As Gov. Martin O'Malley has extended a welcoming hand to immigrant children fleeing Central America, Democratic gubernatorial candidate Anthony G. Brown and Republican rival Larry Hogan have staked out starkly different positions on whether he is doing the right thing.
Brown, O'Malley's lieutenant governor, is backing the governor's actions in joining with religious leaders to help federal efforts to resettle unaccompanied minors while they await immigration hearings.
Hogan opposes O'Malley's position. He says the state should do nothing that would make it easier for children who have entered the country illegally to come to Maryland — even if they would be coming here to live with family members.
How their positions influence voters — if at all, in a race expected to be dominated by economic issues — will be decided by the Nov. 4 general election.
Donald F. Norris, chairman of the public policy department at the University of Maryland Baltimore County, said Hogan ran as arguably the most moderate candidate in the Republican primary, and won convincingly.
"He doesn't need to take this kind of hard-line position," Norris said. "Where he's hurting himself here is in the middle, where he needs the votes."
But Brad Botwin, director of the anti-illegal-immigration group Help Save Maryland, predicts that the issue will cut in Hogan's favor as parents see the new arrivals straining resources as their children's schools.
"From an important standpoint, Hogan is correct," Botwin said. "Charity begins at home. We must take care of our own children first."
The candidates' positions largely reflect the prevailing positions of their parties at a time when the tide of unaccompanied minors crossing the southern border has pushed immigration to the top of the national political agenda.
An estimated 60,000 children, mostly from Honduras, Guatemala and El Salvador, have entered the United States since October. The nonpartisan Congressional Research Service reports they have come for a mix of reasons —poor economic prospects in their home countries, to reunite with family members, or to flee gang violence.
Maryland, with one of the nation's greatest concentrations of Central Americans, already has absorbed more than 2,200 children through family reunification efforts of the federal government. That is more than any other state on a per capita basis. The state has taken in more than 10 times as many of these children as Florida — a state with three times Maryland's population.
These legal temporary settlements have taken place with little involvement of state government. Still, O'Malley has been in the forefront of Democrats nationally arguing that the children should be welcomed as refugees, not hustled out of the country.

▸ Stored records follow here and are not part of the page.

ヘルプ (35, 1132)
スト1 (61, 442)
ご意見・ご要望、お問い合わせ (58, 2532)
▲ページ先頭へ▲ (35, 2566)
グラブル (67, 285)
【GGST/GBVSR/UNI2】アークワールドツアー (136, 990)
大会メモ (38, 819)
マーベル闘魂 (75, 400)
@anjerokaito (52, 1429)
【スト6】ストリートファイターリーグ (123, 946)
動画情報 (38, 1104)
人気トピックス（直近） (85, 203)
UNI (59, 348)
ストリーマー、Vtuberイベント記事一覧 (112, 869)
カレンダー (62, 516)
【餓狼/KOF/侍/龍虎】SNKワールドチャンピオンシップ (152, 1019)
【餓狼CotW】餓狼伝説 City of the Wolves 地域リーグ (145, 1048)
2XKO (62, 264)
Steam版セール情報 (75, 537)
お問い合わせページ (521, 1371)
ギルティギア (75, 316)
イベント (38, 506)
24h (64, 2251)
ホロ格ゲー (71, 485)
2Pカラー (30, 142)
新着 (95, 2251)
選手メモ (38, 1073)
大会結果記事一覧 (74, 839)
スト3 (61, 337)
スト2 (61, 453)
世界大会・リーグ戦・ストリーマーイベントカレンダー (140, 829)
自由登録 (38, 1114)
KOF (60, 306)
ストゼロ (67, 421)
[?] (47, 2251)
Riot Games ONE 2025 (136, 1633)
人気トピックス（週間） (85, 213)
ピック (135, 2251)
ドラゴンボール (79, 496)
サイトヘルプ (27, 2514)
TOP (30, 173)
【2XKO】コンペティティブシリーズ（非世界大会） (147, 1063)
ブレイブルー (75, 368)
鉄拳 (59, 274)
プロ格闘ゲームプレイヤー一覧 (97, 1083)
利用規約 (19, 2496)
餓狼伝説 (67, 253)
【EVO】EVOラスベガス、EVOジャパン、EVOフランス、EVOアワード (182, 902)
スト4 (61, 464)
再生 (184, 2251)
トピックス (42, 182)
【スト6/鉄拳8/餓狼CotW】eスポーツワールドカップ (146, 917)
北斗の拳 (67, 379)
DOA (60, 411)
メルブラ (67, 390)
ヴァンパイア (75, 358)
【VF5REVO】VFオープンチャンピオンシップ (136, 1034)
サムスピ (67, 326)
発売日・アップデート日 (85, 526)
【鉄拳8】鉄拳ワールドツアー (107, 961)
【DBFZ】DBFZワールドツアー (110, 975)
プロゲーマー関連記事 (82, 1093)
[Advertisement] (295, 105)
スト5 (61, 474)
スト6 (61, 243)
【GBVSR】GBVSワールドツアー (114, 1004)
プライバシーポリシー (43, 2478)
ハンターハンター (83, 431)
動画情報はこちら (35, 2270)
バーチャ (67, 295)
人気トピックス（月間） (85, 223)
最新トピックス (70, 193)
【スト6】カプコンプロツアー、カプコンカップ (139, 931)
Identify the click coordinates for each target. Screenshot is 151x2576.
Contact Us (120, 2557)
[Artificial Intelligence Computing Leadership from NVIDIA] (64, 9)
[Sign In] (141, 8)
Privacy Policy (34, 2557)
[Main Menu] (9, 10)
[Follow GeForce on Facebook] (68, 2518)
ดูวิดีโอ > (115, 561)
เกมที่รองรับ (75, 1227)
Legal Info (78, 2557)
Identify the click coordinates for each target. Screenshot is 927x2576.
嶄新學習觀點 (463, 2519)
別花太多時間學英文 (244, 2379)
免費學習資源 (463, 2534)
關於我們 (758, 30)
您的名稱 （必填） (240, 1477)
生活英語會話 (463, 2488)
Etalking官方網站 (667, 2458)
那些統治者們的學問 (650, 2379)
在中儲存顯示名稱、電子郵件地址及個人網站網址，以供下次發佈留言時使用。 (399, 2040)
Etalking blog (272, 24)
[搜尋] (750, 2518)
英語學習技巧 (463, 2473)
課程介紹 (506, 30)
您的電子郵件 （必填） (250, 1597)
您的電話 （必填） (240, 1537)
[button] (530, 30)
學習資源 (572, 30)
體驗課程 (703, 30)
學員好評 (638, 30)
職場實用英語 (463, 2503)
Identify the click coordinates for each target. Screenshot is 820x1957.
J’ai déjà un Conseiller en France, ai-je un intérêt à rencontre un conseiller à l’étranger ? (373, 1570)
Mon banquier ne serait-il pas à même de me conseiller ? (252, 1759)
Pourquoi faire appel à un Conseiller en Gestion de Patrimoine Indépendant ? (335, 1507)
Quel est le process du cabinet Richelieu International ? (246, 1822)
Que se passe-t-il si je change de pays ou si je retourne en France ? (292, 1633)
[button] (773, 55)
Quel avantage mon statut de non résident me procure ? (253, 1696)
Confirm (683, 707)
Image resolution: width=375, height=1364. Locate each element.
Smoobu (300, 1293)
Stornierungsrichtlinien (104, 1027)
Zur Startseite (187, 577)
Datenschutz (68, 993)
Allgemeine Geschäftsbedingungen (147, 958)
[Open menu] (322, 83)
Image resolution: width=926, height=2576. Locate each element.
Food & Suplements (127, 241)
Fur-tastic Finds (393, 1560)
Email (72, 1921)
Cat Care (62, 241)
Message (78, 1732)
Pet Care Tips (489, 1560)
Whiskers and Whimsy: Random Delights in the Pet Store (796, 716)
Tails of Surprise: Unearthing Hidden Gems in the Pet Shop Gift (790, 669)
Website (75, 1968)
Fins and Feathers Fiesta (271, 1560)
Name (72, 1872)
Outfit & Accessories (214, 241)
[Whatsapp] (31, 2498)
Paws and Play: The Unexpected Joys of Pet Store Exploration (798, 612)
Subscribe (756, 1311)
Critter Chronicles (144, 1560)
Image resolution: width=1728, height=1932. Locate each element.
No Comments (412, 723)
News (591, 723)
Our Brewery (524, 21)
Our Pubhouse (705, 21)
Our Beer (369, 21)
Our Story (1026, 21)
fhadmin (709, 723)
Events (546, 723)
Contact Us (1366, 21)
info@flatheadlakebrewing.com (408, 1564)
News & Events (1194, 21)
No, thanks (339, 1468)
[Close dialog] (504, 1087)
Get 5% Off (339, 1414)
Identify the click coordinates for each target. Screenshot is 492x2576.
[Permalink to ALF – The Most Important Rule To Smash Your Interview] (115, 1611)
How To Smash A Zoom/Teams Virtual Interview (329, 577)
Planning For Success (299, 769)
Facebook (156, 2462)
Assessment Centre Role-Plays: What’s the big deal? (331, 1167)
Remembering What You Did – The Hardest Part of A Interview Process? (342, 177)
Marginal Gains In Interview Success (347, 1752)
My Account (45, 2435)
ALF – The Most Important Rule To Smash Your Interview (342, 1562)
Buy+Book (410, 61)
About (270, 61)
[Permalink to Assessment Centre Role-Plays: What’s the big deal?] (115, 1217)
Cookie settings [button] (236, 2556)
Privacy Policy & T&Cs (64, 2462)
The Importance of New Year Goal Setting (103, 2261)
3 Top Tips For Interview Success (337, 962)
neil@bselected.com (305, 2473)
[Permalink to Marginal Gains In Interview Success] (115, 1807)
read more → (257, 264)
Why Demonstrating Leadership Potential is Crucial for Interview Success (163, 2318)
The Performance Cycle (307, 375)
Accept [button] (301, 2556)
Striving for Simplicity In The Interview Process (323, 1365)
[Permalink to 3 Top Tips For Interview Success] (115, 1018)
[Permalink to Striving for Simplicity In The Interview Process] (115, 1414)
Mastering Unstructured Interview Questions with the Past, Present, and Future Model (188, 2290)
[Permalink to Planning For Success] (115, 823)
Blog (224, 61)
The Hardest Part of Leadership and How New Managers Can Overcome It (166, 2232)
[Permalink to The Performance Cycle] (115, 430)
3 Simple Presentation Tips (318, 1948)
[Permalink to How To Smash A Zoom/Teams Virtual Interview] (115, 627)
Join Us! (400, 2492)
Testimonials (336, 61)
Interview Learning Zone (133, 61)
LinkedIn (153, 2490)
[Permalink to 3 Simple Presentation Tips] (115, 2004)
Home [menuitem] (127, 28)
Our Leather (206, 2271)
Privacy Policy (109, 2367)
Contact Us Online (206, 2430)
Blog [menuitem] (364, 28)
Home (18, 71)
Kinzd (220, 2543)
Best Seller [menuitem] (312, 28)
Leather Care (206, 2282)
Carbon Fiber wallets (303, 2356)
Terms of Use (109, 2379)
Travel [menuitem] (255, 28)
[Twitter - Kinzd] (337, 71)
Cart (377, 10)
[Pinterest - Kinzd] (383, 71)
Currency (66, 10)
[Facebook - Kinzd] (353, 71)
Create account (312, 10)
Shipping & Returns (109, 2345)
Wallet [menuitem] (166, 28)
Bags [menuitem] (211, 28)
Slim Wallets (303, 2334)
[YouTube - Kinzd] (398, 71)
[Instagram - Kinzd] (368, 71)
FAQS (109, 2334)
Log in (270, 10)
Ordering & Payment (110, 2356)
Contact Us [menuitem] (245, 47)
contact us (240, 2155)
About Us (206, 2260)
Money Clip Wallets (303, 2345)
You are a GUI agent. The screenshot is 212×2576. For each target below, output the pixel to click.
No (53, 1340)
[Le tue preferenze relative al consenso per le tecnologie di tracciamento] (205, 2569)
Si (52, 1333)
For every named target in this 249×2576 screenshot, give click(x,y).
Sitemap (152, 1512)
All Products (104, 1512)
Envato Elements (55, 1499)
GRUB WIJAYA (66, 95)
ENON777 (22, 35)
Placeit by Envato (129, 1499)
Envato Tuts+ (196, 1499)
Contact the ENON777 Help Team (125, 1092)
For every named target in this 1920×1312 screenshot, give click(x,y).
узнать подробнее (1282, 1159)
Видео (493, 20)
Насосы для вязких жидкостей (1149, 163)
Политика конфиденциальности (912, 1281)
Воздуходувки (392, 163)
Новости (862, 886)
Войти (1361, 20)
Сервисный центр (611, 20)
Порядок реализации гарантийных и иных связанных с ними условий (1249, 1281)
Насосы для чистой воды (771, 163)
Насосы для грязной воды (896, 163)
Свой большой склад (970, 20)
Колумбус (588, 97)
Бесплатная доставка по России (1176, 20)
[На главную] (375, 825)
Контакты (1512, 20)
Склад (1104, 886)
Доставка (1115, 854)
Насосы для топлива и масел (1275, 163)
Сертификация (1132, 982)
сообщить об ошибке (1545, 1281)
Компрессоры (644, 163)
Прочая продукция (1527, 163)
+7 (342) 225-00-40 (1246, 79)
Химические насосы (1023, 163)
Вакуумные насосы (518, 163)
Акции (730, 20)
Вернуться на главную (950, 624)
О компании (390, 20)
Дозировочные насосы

O'Malley, who is considering a run for his party's presidential nomination in 2016, has called together an interfaith group of religious leaders to craft a plan to help house some of the minors who have reached this country — through family reunification, stepped-up use of the federal foster care program and, as a last resort, group shelters.
Hogan declined to be interviewed for this article. But he told WBAL-AM that O'Malley's approach is "unfair to the taxpayers of Maryland" and to the children themselves.
He said the safety and welfare of the children is his first concern.
"I want to reunite them with their parents back in their home countries," Hogan said. "I think it makes no sense whatsoever to be taking these kids and busing them thousands of miles away from their port of entry to try to house them in Maryland, where we're not even able to take care of our own kids and we've got a broken health care system."
Brown told The Baltimore Sun that Maryland should do its part to care for children in need, though he said Congress should reimburse states and local governments for their expenses. He rejected Hogan's position that the children should be kept near the border rather than reunited with families in Maryland.
"The notion that we would warehouse them in detention centers is unacceptable," he said. "Every child, everywhere is better served and better suited from being with their families than being raised by government."
Baltimore Sun reporter Erin Cox contributed to this article.